I would like the line with "Image resolution: width=460" and every line after it, down to the end of the entries below, output exactly and without pictures.

Data records:
────────

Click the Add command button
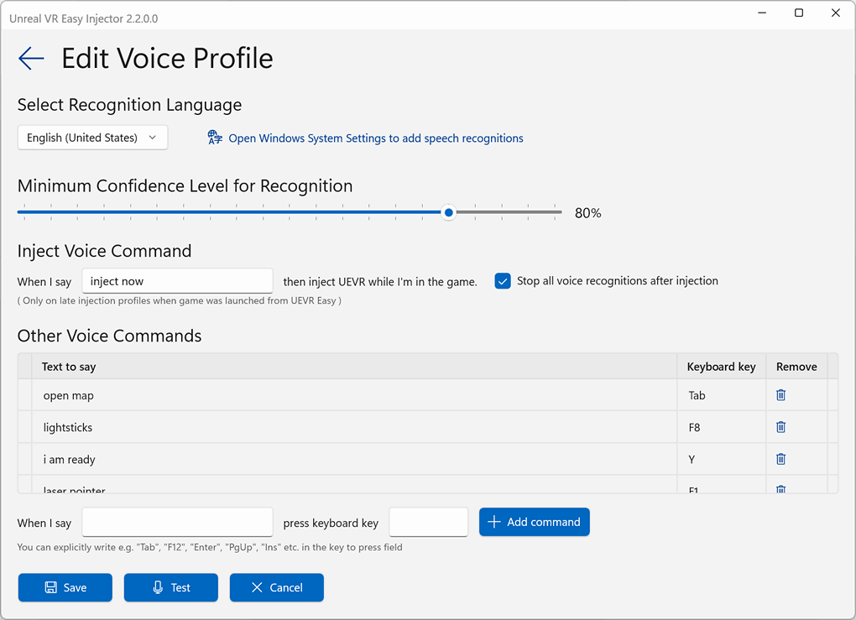This screenshot has width=856, height=620. tap(534, 522)
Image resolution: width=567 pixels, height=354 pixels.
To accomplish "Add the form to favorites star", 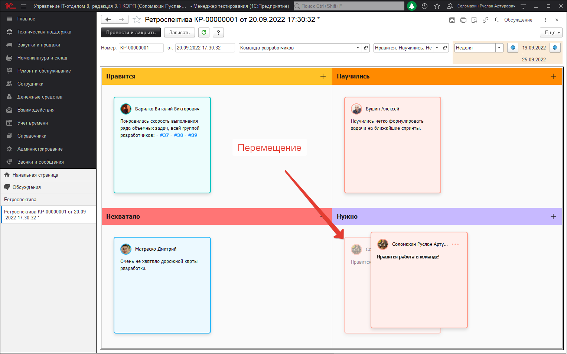I will point(137,20).
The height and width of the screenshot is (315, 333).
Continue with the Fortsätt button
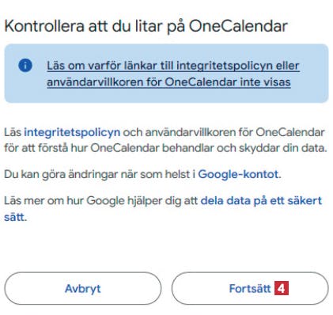(x=250, y=288)
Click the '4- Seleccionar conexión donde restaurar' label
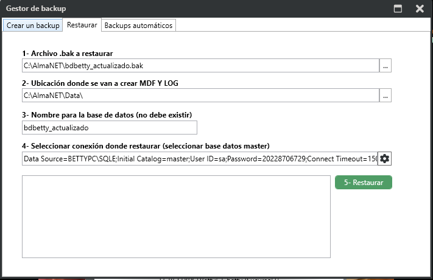Image resolution: width=433 pixels, height=280 pixels. pyautogui.click(x=146, y=145)
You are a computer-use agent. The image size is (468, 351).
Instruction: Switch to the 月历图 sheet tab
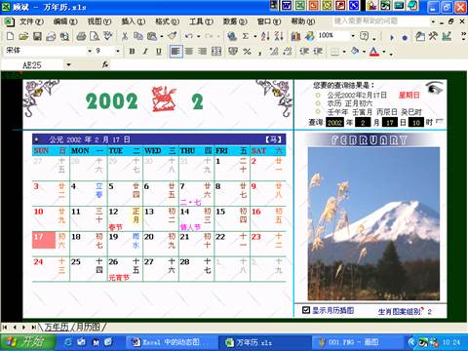coord(88,327)
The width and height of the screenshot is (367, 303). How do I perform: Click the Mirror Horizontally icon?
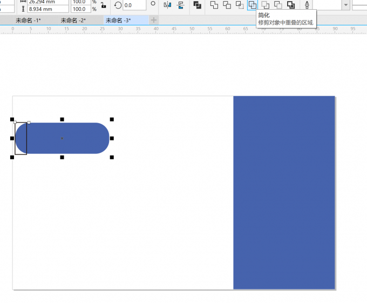point(167,5)
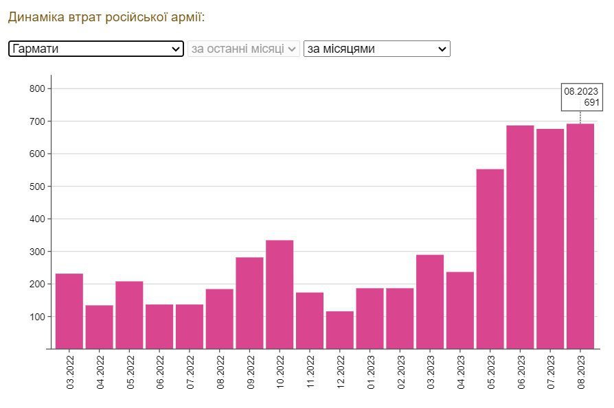Click the Динаміка втрат російської армії heading

coord(106,16)
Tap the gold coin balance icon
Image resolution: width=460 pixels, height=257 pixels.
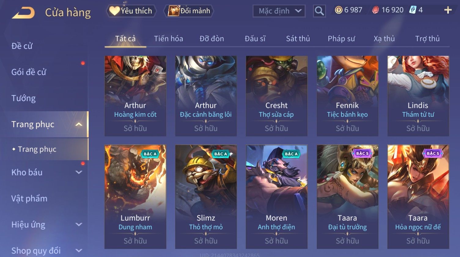pyautogui.click(x=338, y=10)
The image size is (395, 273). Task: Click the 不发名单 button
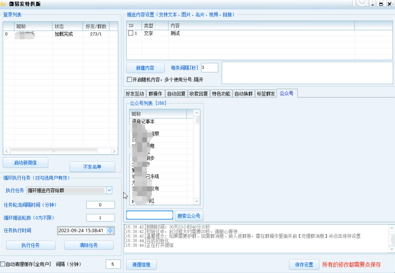(x=92, y=167)
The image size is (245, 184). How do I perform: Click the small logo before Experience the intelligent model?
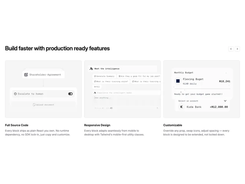(x=95, y=93)
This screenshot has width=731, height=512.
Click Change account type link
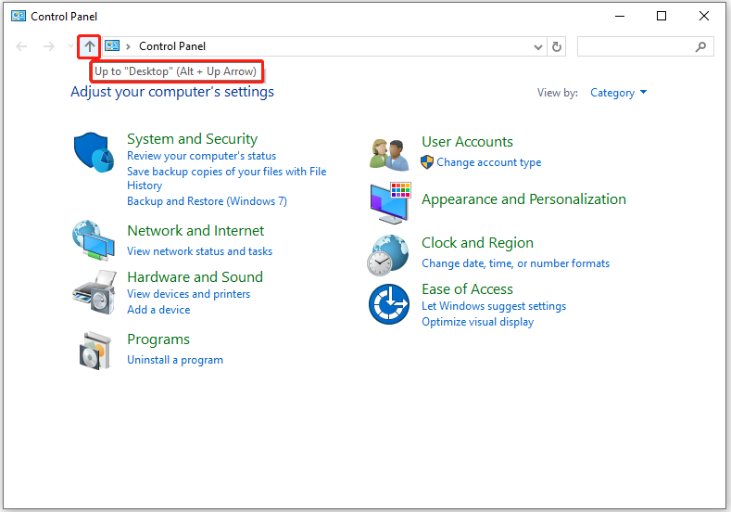coord(488,162)
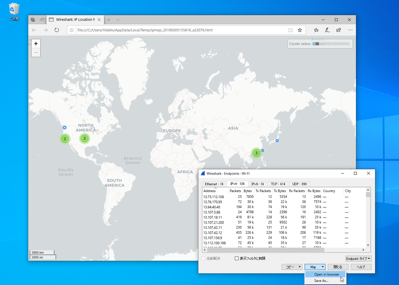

────────

Task answer:
Image resolution: width=460 pixels, height=257 pixels.
pyautogui.click(x=338, y=10)
The image size is (395, 273). Task: Click the 不发名单 button
(x=92, y=167)
The image size is (245, 184). How do I perform: Click the small logo before Experience the intelligent model?
(x=95, y=93)
This screenshot has width=731, height=512.
Click Change account type link
coord(488,162)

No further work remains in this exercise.